▸ PROBLEM TO SOLVE: Write out an exact copy of the line containing "Instruction: Open the" and all lines that follow it in the data below, leaving out pictures.

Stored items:
BEGIN

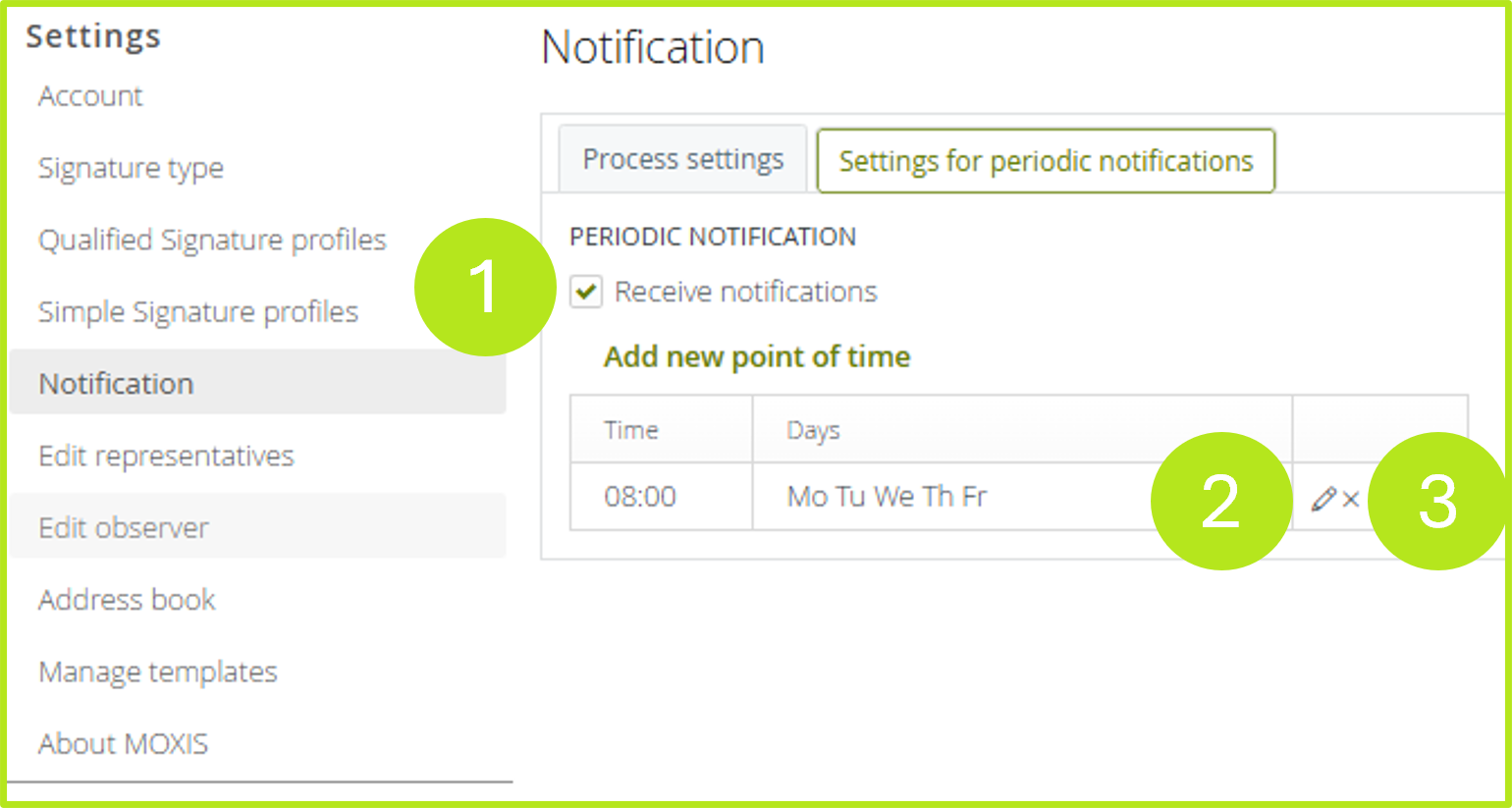Open the Settings for periodic notifications tab
This screenshot has width=1512, height=808.
click(x=1045, y=161)
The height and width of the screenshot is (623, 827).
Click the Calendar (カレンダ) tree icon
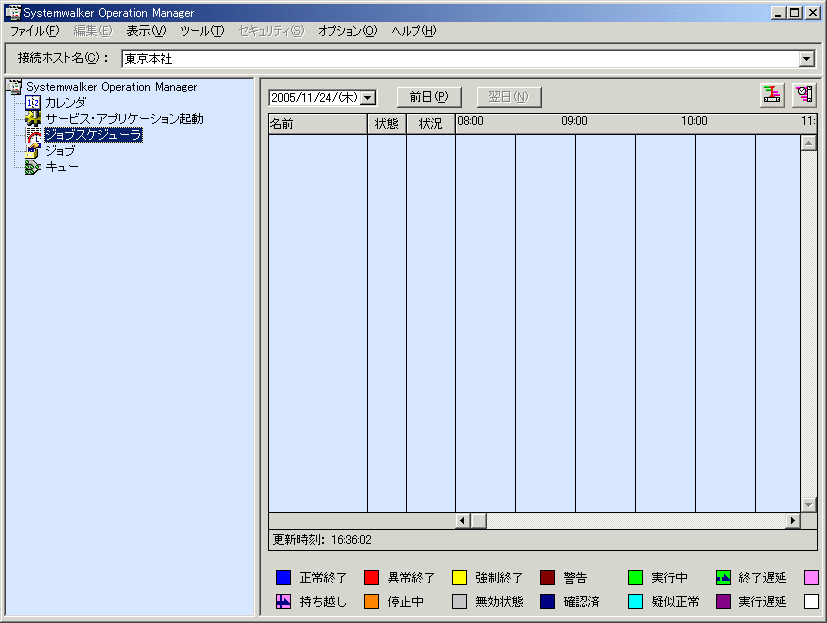point(33,103)
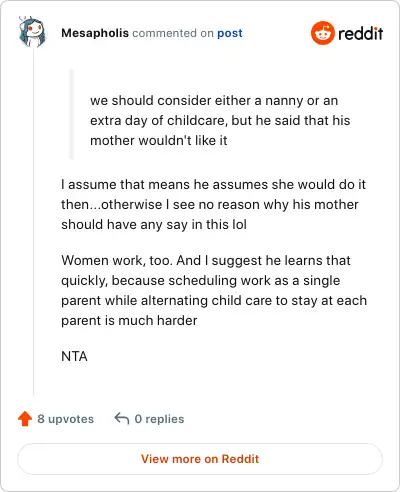Click the 'mother wouldn't like it' quote line
Screen dimensions: 400x492
(159, 141)
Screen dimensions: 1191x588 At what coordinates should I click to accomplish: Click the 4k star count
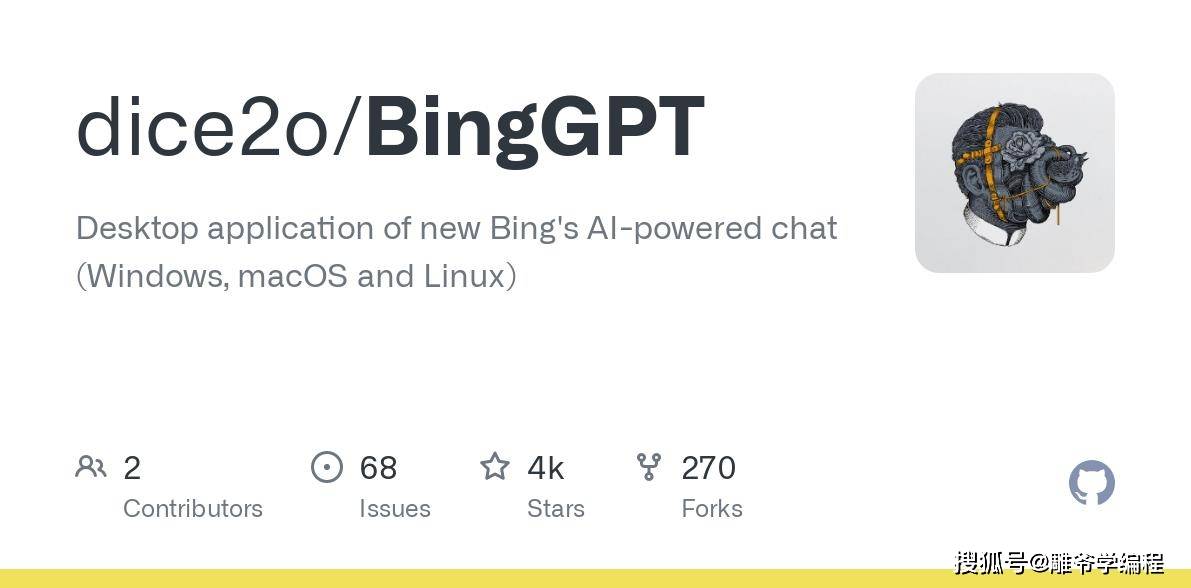tap(545, 468)
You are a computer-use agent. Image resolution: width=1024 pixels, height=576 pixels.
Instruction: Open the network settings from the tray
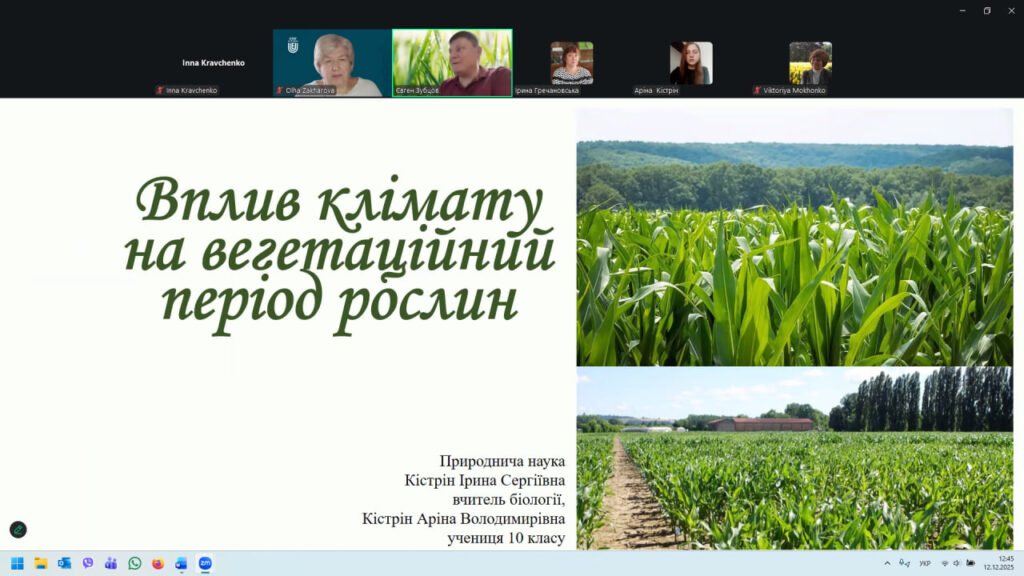[945, 562]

END

▸ REPLY TO THE EXERCISE:
Instruction: Open the network settings from the tray
[945, 562]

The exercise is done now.